Dataset entries
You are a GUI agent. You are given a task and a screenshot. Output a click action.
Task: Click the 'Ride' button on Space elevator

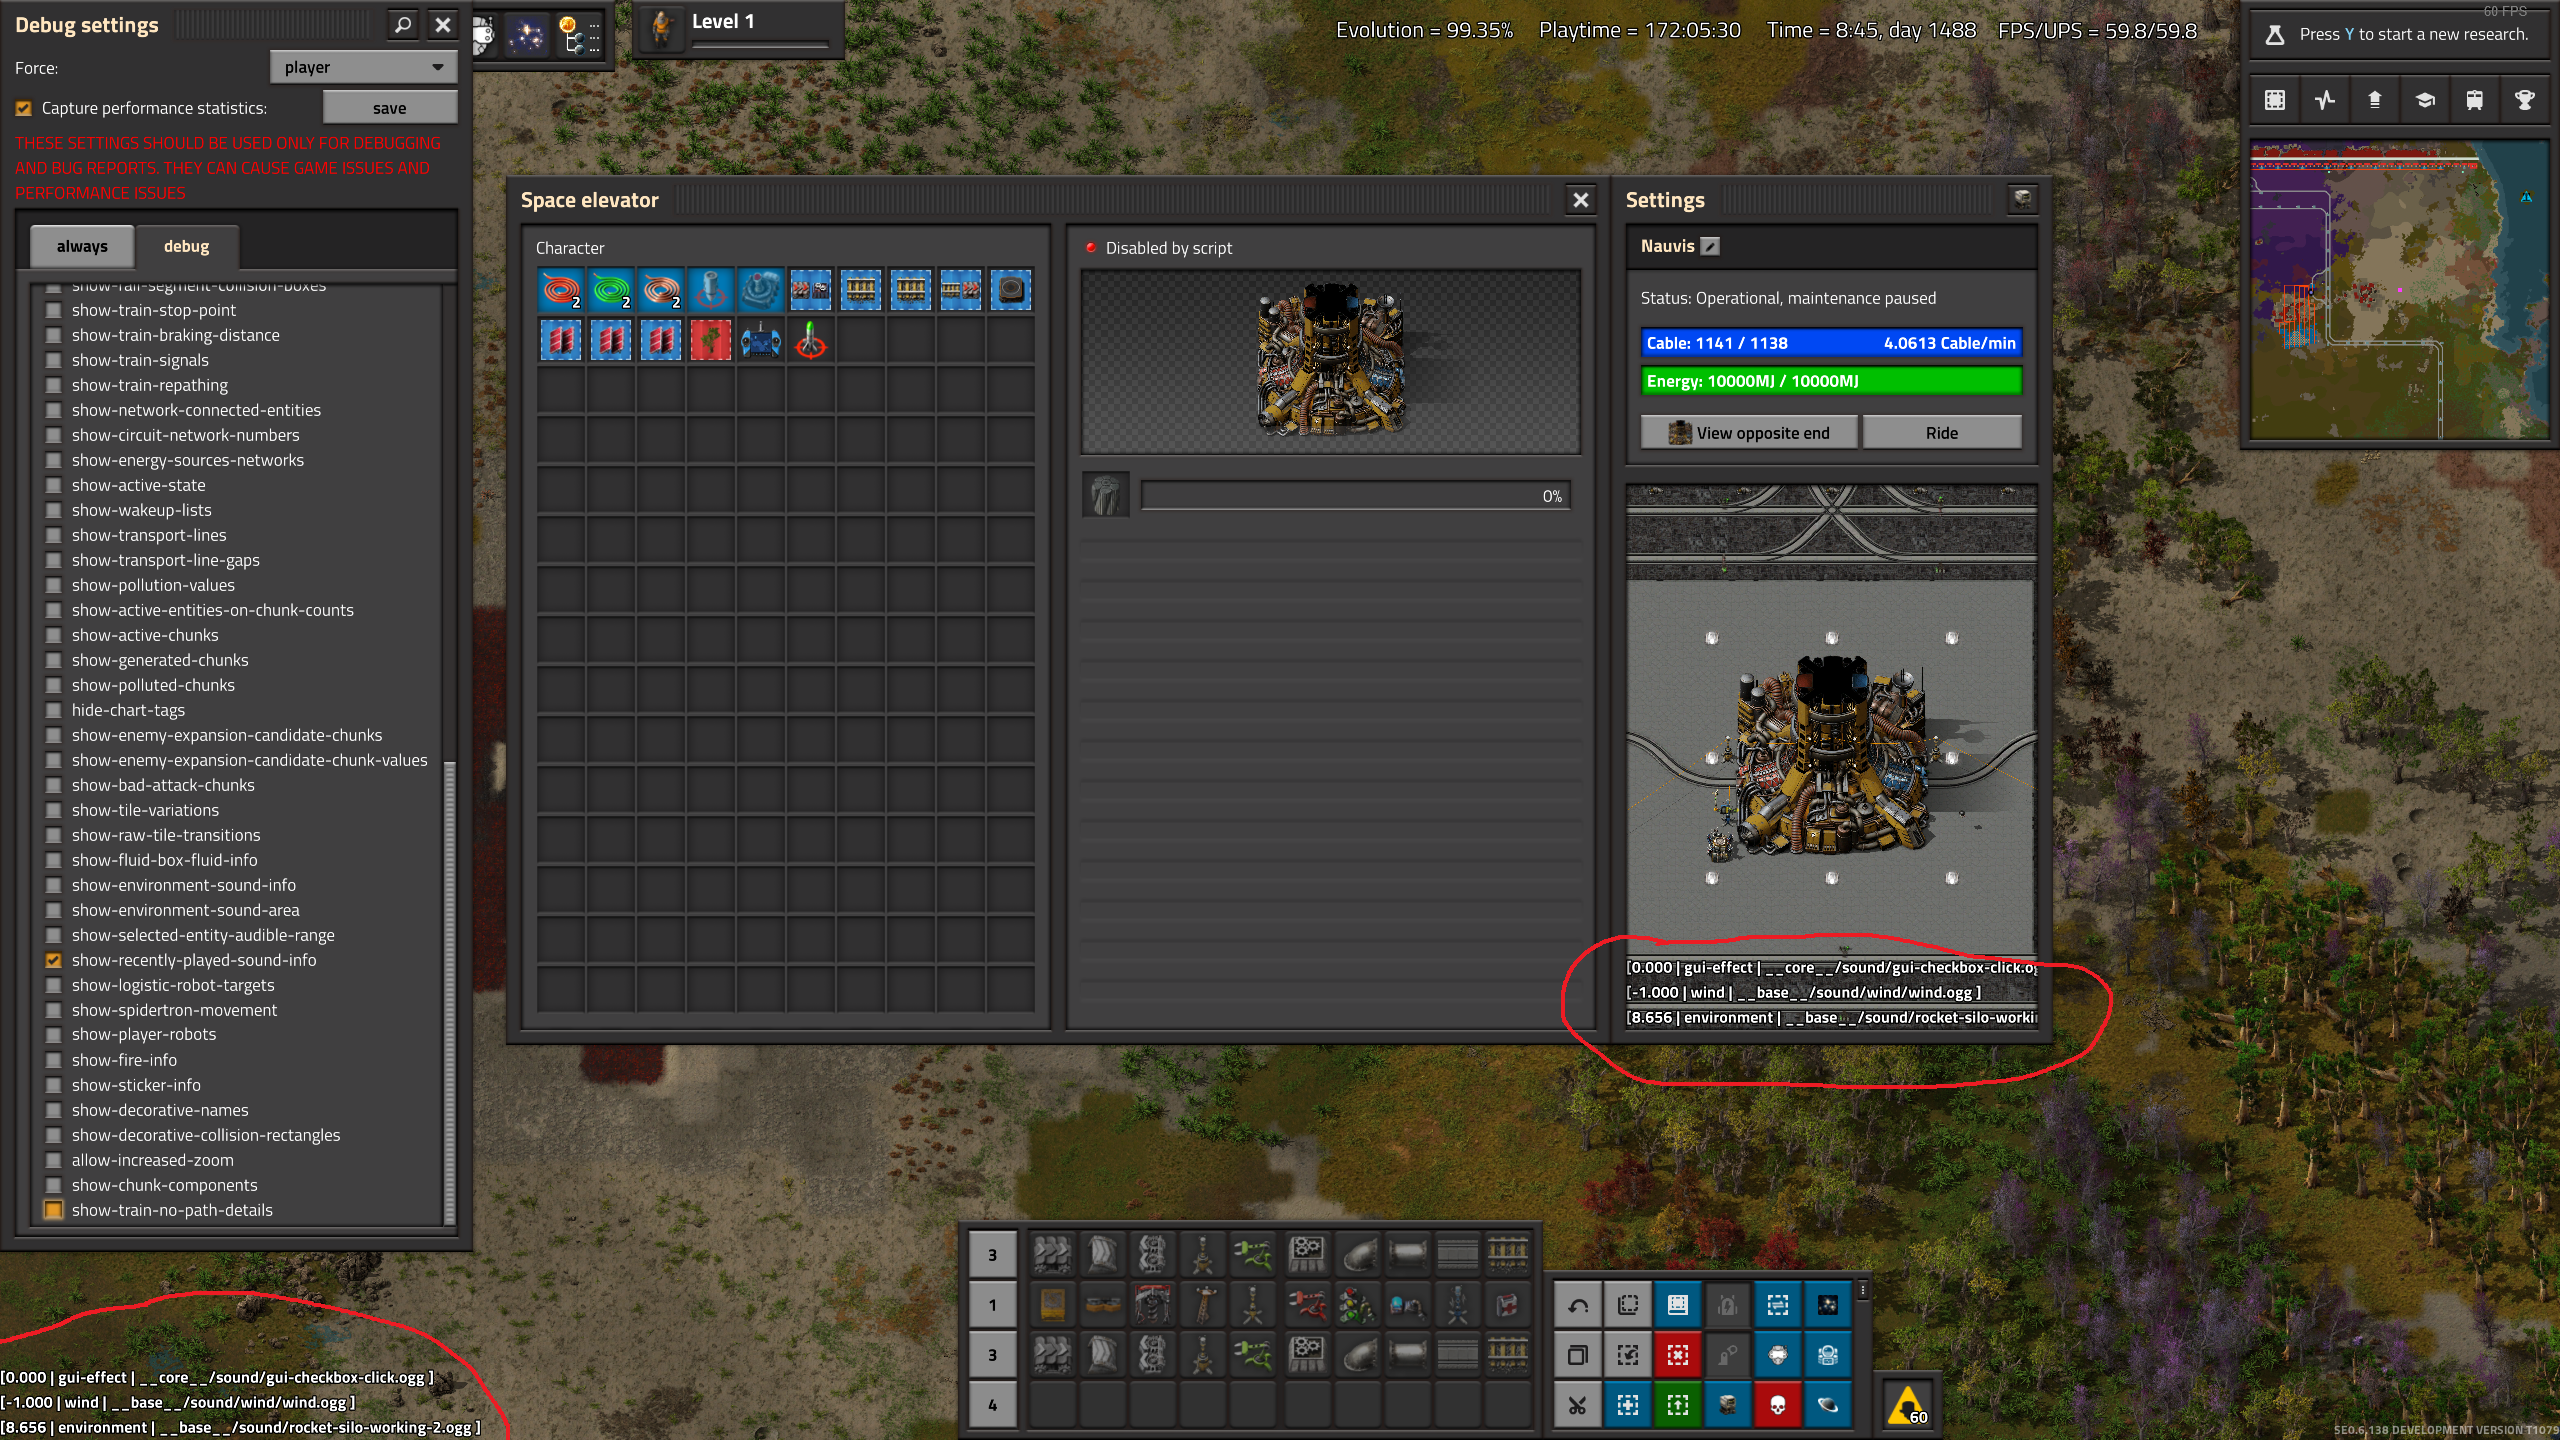click(1939, 433)
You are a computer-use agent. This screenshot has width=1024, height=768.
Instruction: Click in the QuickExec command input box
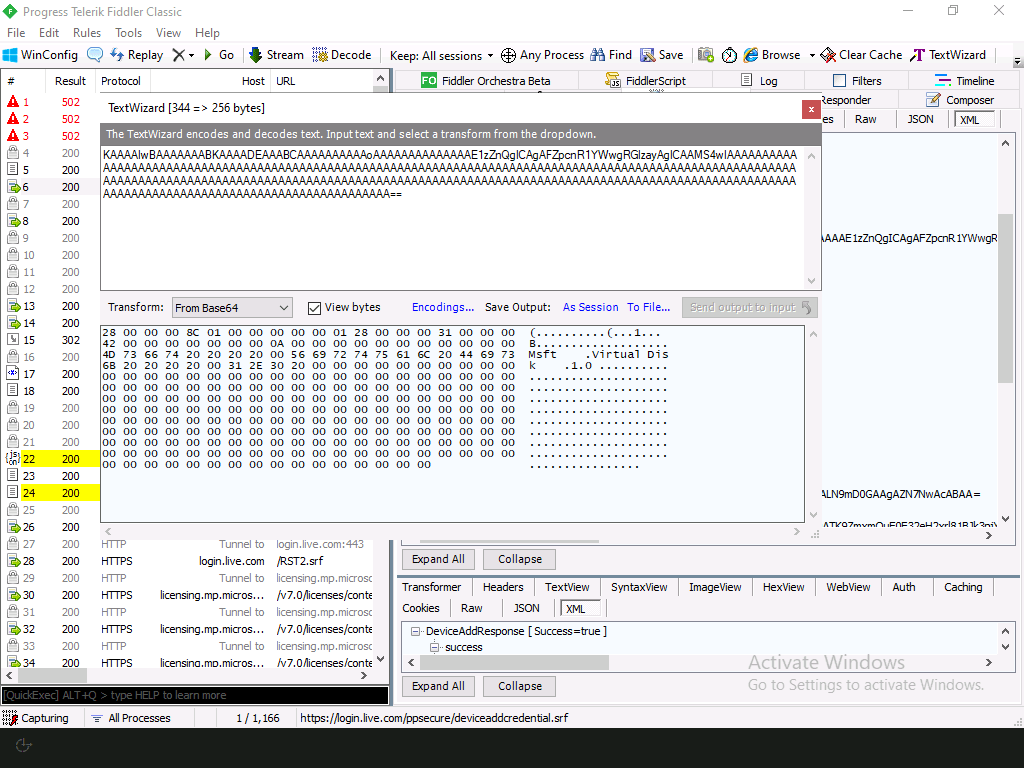pyautogui.click(x=194, y=695)
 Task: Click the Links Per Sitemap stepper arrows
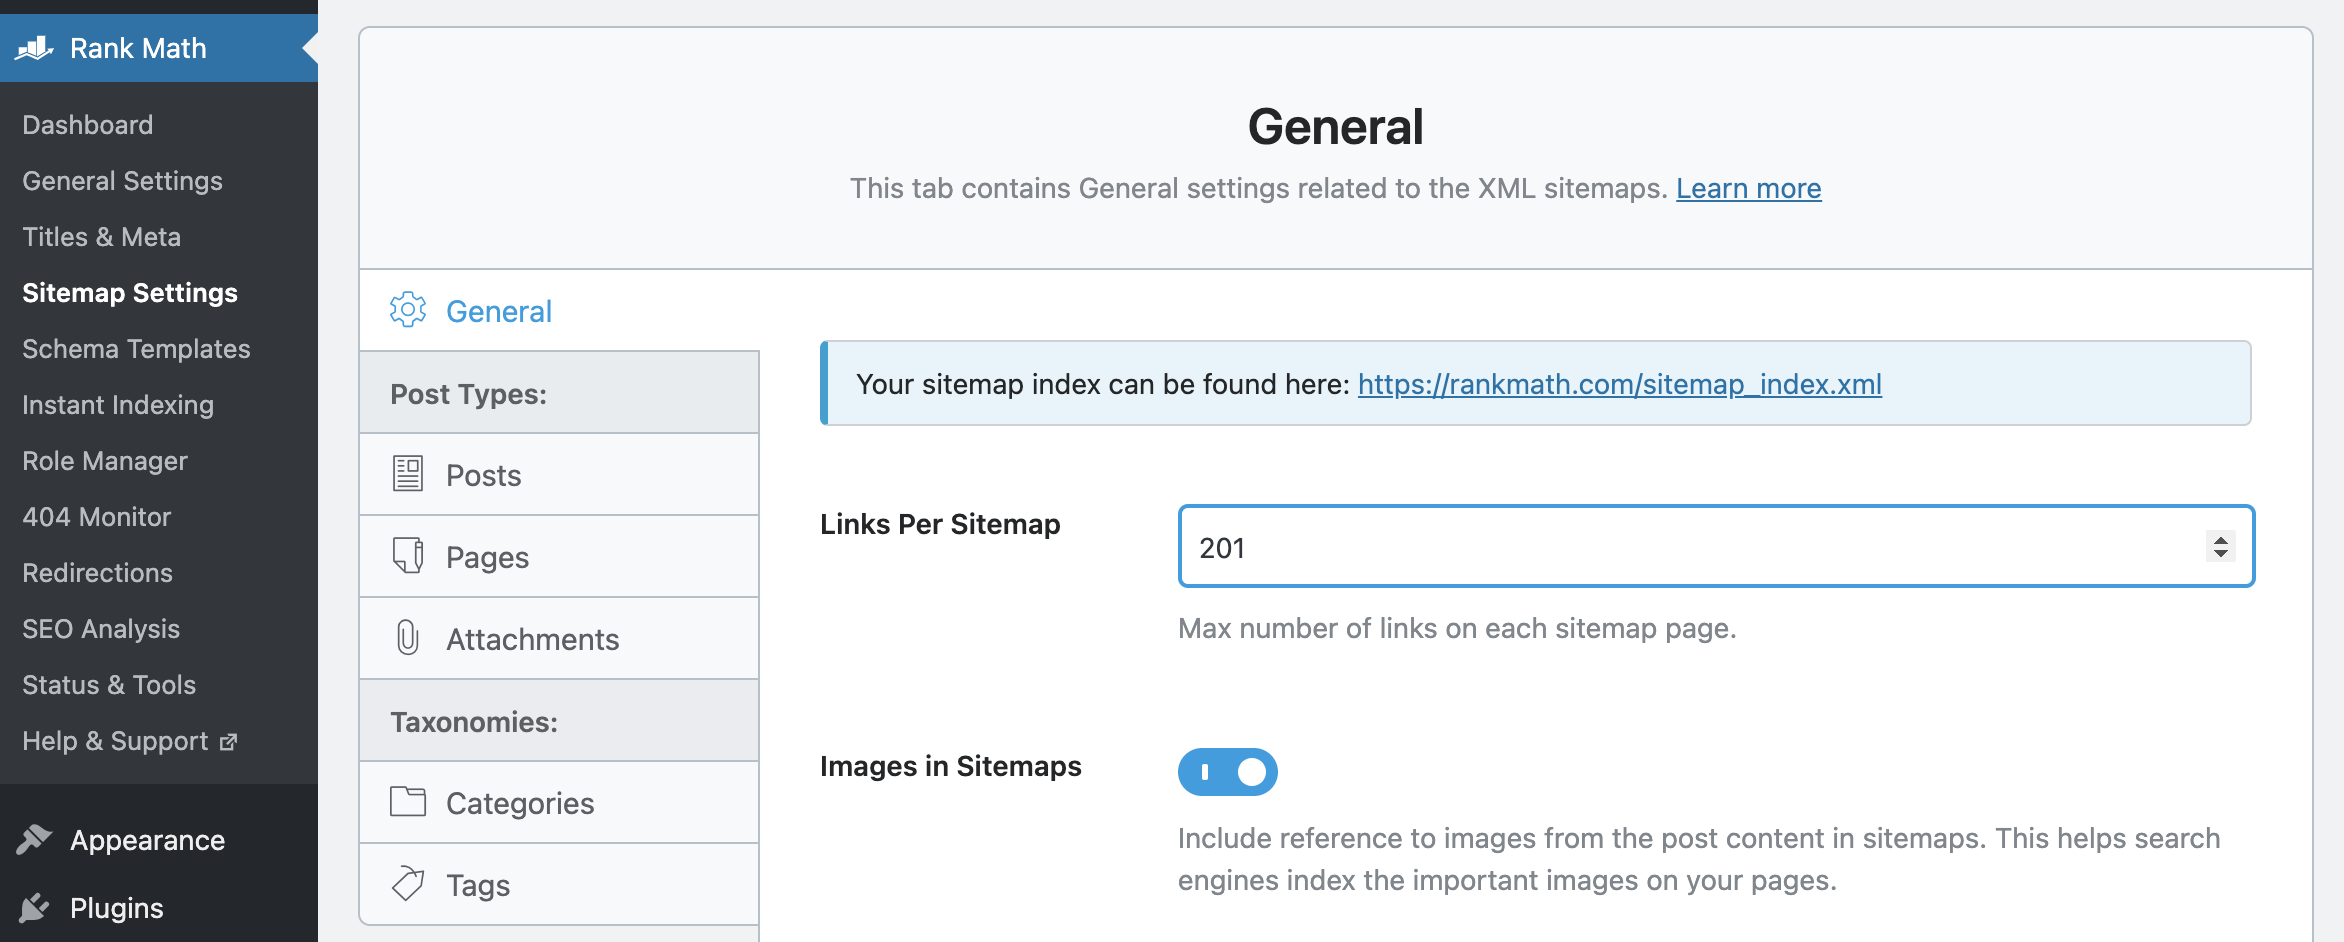point(2220,547)
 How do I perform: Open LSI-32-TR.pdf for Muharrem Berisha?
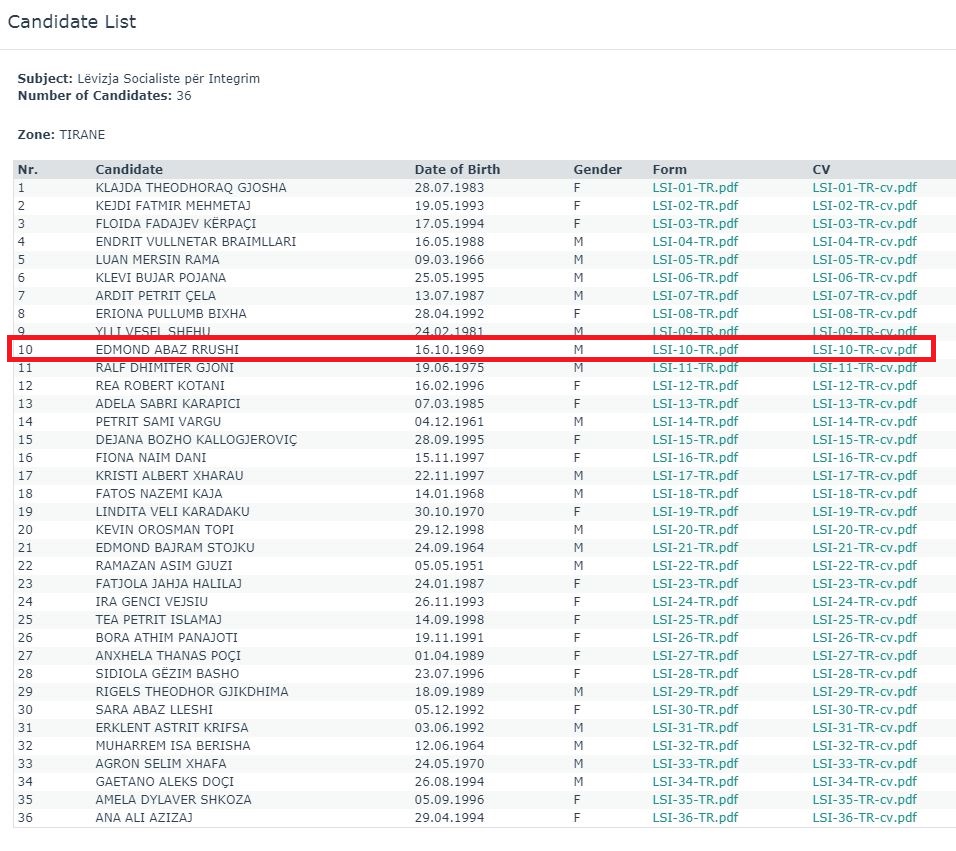click(695, 746)
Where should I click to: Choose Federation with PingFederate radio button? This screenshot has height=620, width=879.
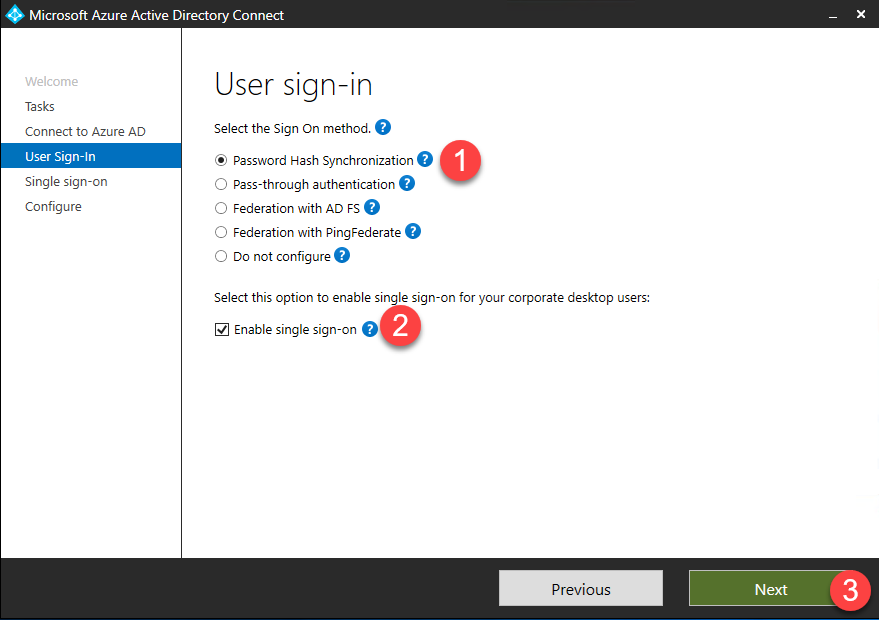(221, 232)
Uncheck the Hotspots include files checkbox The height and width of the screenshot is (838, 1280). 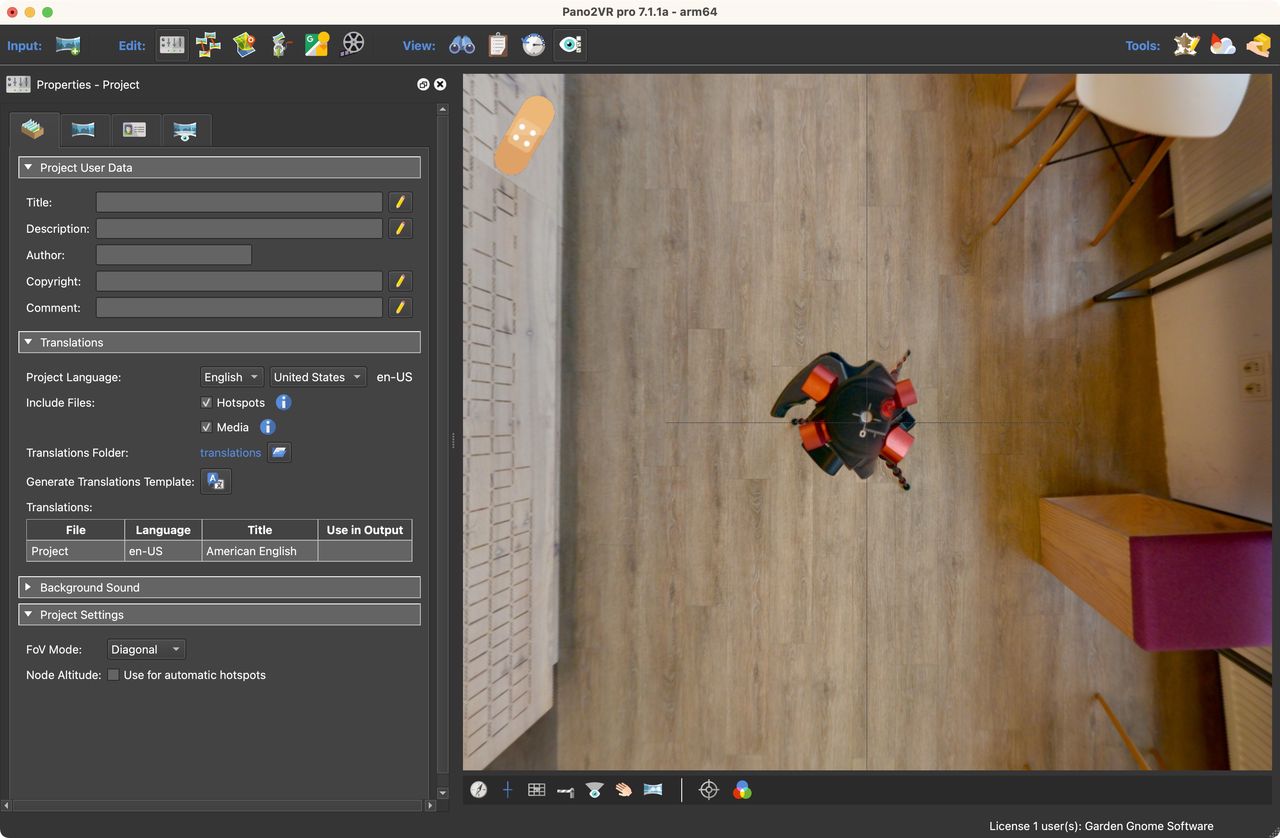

WHAT THE EXERCISE ASKS
Using the data above, tally each line that has the string "agent" and report only the sum.

REPLY TO THE TASK
2